The witnesses comprised the vast majority of the people at a legal proceeding, and were similar to a modern-day jury.77 They witnesses are comprised of the šîbu who are the elders of the city.78 The šîbu may have been “. . . nominated, or at least approved, by the king.”79 Similar to judges and scribes, the šîbu was not comprised of exclusively men.80 Just like a modern day grand jury, “[t]he recurrence of the same names, at the same dates, indicates that a body of official witnesses were held in readiness to act on such occasions.”81 Unlike a modern-day jury however, these jurors usually “. . . had an interest in the case. They might be relatives of the parties, neighbors of the estate in question, [or] officials whose rights were concerned.”82 The jury in ancient times were not disassociated from the case, as such, may have been a lot more attentive during the case because they had a personal connection with the object at issue in the case.
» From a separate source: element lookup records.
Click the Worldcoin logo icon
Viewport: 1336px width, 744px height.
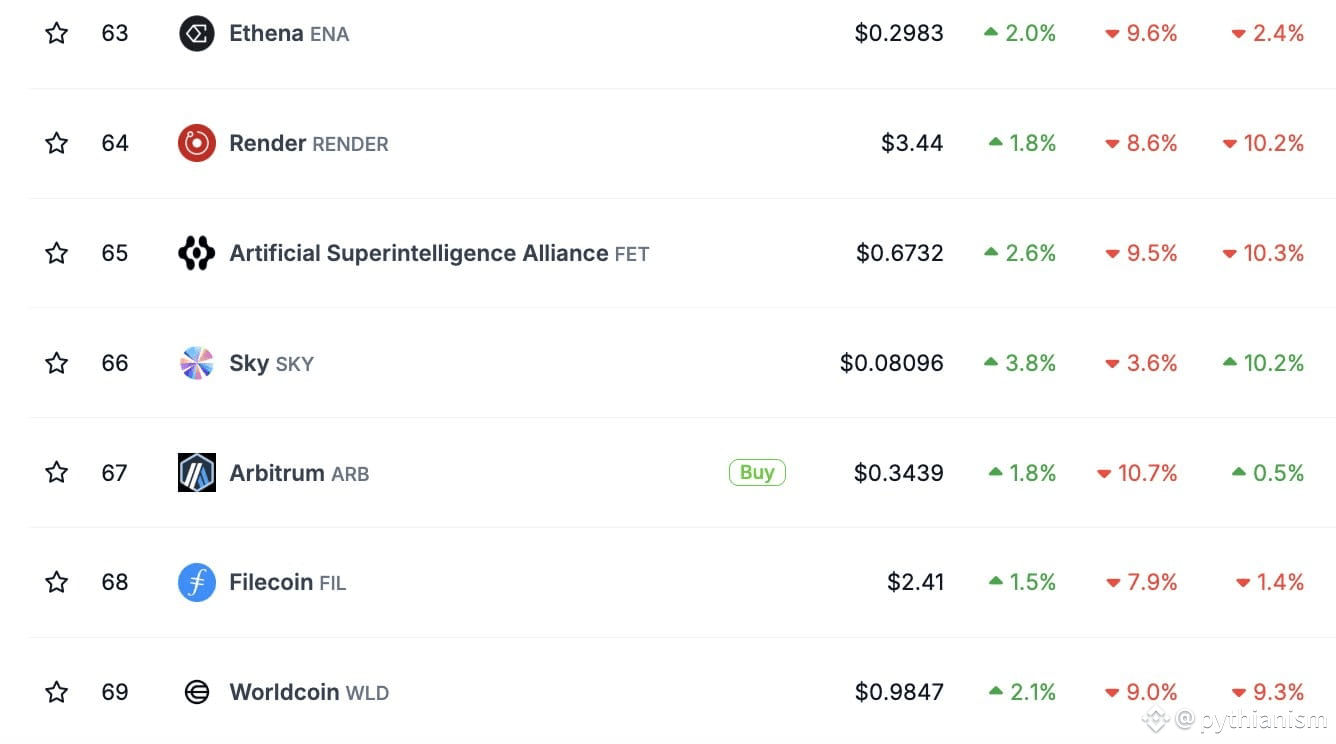[197, 692]
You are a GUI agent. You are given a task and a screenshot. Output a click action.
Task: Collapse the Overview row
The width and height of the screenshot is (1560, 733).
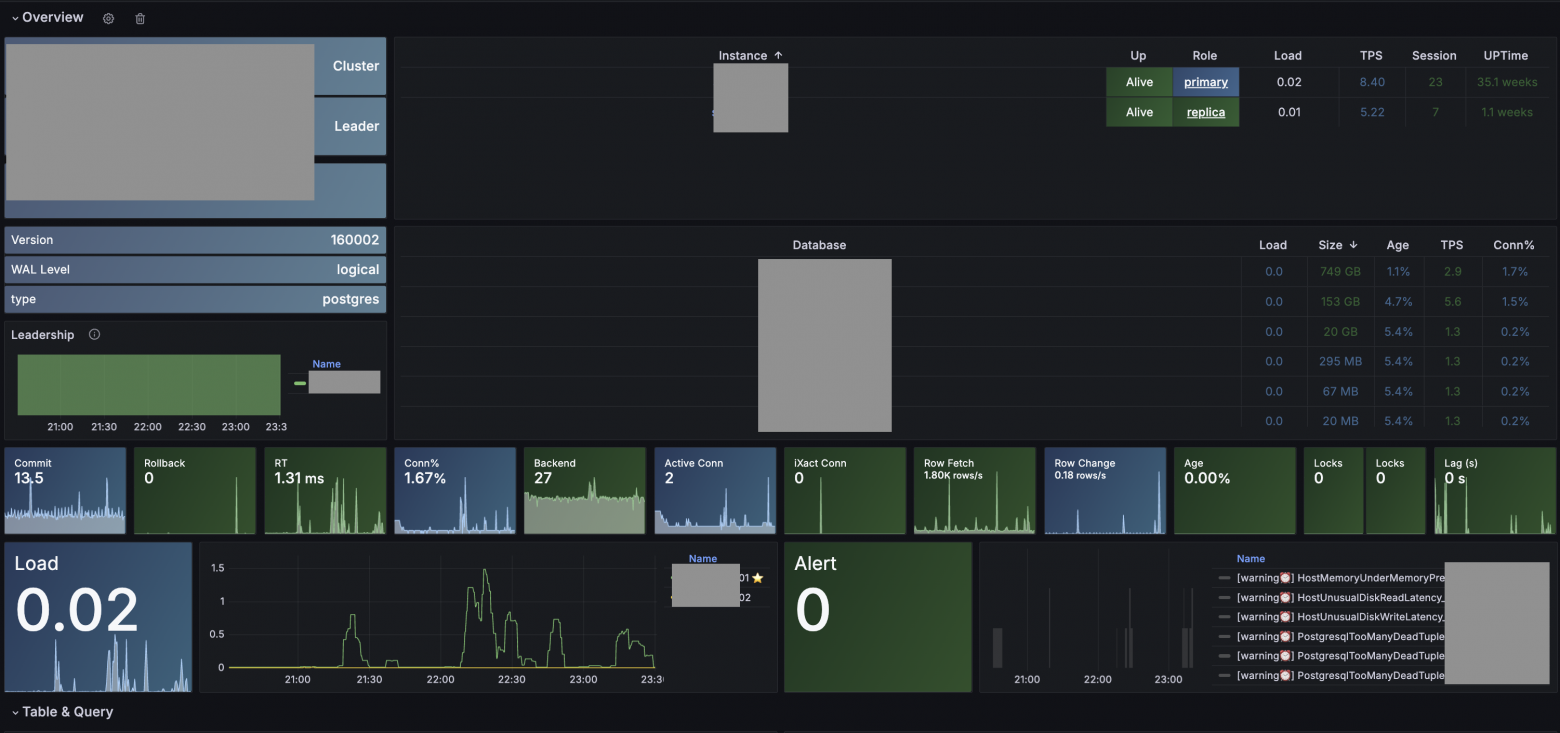[15, 18]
Disputes Settled Out of Court
Not all disputes had to go to court; some could be, and preferably were, settled out of court. It is “probable that many cases were settled by mutual agreement,” that is, out of court.83 The system is almost exactly the same as the American system in that, “[w]hen parties disagreed, they might discuss their difference between themselves and arrive at an agreement.”84 After this agreement, “. . . they procured a scribe, who embodied the agreement in a binding compact. . . .”85 This compact also had some clauses in it where the parties mutually undertook “not to withdraw from the agreement, re-open the dispute, or bring legal action, one against the other.”86 In order to sanction this agreement the two parties “swore by the gods and the kings.”87 Furthermore, “[w]itnesses were called upon to be cognizant of and attest the contract; and their names were added to the contract.”88 In addition, in order to authenticate their names, “both parties and witnesses often impressed their seals or, in default of seals, made a nail-mark.”89 Finally, the date was added to the compact and there were three copies of the agreement made: one for each party and one for the scribe, who may have “. . . deposited it in the archives.”90 This process was quite thorough and very efficient, possibly in order to promote the settling of disputes out of court.
If a party violated this promise not to bring a legal action, they had to forfeit something.91 In fact, there “were terrific penalties intended to deter any attempt at litigation.”92 One of these terrific penalties was that “. . . the litigant should be punished by the sacrifice of his child as a ‘burnt offering’ to the god.”93 Although this punishment is severe, “[w]e have no proof that such an offering ever took place;” it may have simply been meant as a punishment of deterrence.94 Although the severe forfeiture may simply have been a deterrence, they may have worked because a vast number of cases were settled out of court.95
The Court Procedure for Legal Disputes
Because the Code of Hammurabi is not very detailed about the legal procedure in the courts, “[w]e have only scattered hints regarding legal procedure.”96 We do know that the scribe first records the plaintiff’s statement of claim and then records the counter-statement, thus, this is probably the order of the legal procedure.97 We also know that as a part of the legal procedure, “. . . the object in dispute, or at any rate, the deeds relating to it, were brought into court, and resigned into the hands of the god.”98 The god was charged with “discern[ing] the rightful owner [of the object] and restor[ing] the object to him.”99 Because the god made the decision, the defendant had to make his claim before the god.100 This process is quite different from the modern-day American one, in that, the object in dispute is brought into court, the defendant has to make his claim before the god, and the god made the ultimate decision.